Widget Javascript not detected.  It may not be installed or enabled properly.


### Identify Area of Interest

Selection of the area of interest for our study is based on the following:
1. compact representation of many crop classes
2. availability of imagery
3. as large as possible but smaller than a planet image (to allow for in-scene analysis)

Criteria 1: compact representation of many crop classes

Let's start by identifying a region of compact representation of many crop classes. We will do so by drawing a box over the map of the crops and then displaying the number of unique classes represented in the box.

In [10]:
# Initialize map using parameters from above map
# and deleting map instance if it exists
try:
    del aoi_map
except NameError:
    pass

center = filtered_map.center
zoom = filtered_map.zoom
bounds = filtered_map.bounds
default_tiles = filtered_map.default_tiles

In [11]:
# Create map, adding box drawing controls
# Reuse parameters if map already exists
try:
    center = aoi_map.center
    zoom = aoi_map.zoom
    bounds = aoi_map.bounds
except NameError:
    pass

# Create the map
aoi_map = ipyl.Map(
        center=center, 
        zoom=zoom,
        default_tiles = map_tiles
    )

# Add box drawing control
# refs:
# https://github.com/kscottz/PythonFromSpace/blob/master/TheBasics.ipynb
# https://github.com/ellisonbg/ipyleaflet/blob/master/examples/DrawControl.ipynb
rectangle = {'shapeOptions': {'color': 'blue'}} 
dc = ipyl.DrawControl(
    polygon={}, polyline={}, # disable polygons and polylines
    rectangle={'shapeOptions': {'color': 'blue'}}
)

# When a box is drawn, update the label with the number of unique classes
# and save the box geometry as AOI
total_unique_classes = len(set([f['properties']['CLASS1'] for f in features]))
label = ipyw.Label(layout=ipyw.Layout(width='100%'))
aoi = None
def handle_draw(self, action, geo_json):
    box_shape = shape(geo_json['geometry'])
    contained_features = [f for f in features
                          if shape(f['geometry']).within(box_shape)]
    unique_classes = set([f['properties']['CLASS1'] for f in contained_features])
    label.value = '{} unique classes out of {} total'.format(
        len(unique_classes), total_unique_classes)
    global aoi
    aoi = geo_json
    
dc.on_draw(handle_draw)
aoi_map.add_control(dc)

# Add crop type features
feature_collection = {
    "type": "FeatureCollection",
    "features": features
}

for f in feature_collection['features']:
    feature_color = get_color(f['properties']['CLASS1'])
    f['properties']['style'] = {
        'weight': 0,
        'fillColor': feature_color,
        'fillOpacity': 1}

feature_layer = ipyl.GeoJSON(data=feature_collection)
aoi_map.add_layer(feature_layer)   

# Display map and label
ipyw.VBox([aoi_map, label])

Widget Javascript not detected.  It may not be installed or enabled properly.


In [12]:
# Run this to use cached aoi
aoi = {u'geometry': {u'type': u'Polygon', u'coordinates': [[[-121.58460974693298, 38.29170496647727], [-121.58460974693298, 38.32726528409606], [-121.5248715877533, 38.32726528409606], [-121.5248715877533, 38.29170496647727], [-121.58460974693298, 38.29170496647727]]]}, u'type': u'Feature', u'properties': {u'style': {u'opacity': 0.5, u'noClip': False, u'weight': 4, u'fillColor': None, u'color': u'blue', u'lineCap': None, u'stroke': True, u'smoothFactor': 1, u'dashArray': None, u'fillOpacity': 0.2, u'clickable': True, u'lineJoin': None, u'fill': True}}}

Criteria 2: availability of imagery

How many PL images cover the AOI defined above?

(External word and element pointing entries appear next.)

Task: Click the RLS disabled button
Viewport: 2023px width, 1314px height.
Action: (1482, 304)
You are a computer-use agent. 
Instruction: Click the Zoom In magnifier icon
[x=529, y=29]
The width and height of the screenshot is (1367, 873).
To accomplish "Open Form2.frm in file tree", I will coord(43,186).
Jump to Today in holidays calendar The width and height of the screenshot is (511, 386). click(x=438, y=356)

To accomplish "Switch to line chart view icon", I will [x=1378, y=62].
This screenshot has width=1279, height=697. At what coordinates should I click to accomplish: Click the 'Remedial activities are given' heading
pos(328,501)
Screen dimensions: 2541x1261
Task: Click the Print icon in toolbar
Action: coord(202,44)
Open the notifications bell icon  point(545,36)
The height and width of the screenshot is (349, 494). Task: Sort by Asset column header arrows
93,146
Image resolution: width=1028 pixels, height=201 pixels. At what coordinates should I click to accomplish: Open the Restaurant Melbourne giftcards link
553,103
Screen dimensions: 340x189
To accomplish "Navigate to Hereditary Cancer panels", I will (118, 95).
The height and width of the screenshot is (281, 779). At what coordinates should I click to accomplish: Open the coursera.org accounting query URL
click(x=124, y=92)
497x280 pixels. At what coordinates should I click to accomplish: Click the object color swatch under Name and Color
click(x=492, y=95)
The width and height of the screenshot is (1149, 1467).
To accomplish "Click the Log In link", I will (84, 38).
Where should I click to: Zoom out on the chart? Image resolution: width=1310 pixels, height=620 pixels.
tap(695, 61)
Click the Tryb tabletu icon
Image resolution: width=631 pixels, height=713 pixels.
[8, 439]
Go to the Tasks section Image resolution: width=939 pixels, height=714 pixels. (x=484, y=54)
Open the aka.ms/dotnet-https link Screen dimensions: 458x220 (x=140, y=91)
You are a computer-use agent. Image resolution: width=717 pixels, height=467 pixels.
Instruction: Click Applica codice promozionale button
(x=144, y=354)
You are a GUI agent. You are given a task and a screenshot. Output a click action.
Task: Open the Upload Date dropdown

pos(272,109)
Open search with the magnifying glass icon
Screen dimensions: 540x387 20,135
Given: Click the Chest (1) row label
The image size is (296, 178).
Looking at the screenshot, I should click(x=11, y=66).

We will answer this question by querying the planet API. This requires a user-specific planet api key. The planet api key is pulled from the environment variable PLANET_API_KEY.

The client is how we interact with the planet api. It is created with the user-specific api key.

[planet client documentation](https://planetlabs.github.io/planet-client-python/index.html) 

Docker usage note: To pass this key into the Docker container, add `-e PLANET_API_KEY=your_api_key` when you call `docker run` (replace 'your_api_key' with your api key). [More info](https://stackoverflow.com/questions/30494050/how-do-i-pass-environment-variables-to-docker-containers)

Much of this code is pulled from [PythonFromSpace/TheBasics.ipynb](https://github.com/kscottz/PythonFromSpace/blob/master/TheBasics.ipynb)

In [13]:
planet_api_key = os.environ['PLANET_API_KEY']

# quick check that key is defined
assert planet_api_key, "PLANET_API_KEY not defined."

client = api.ClientV1(api_key=planet_api_key)

Query Planet API

In [14]:
# build a query using the AOI and
# a cloud_cover filter that excludes 'cloud free' scenes
old = datetime.datetime(year=2015,month=1,day=1)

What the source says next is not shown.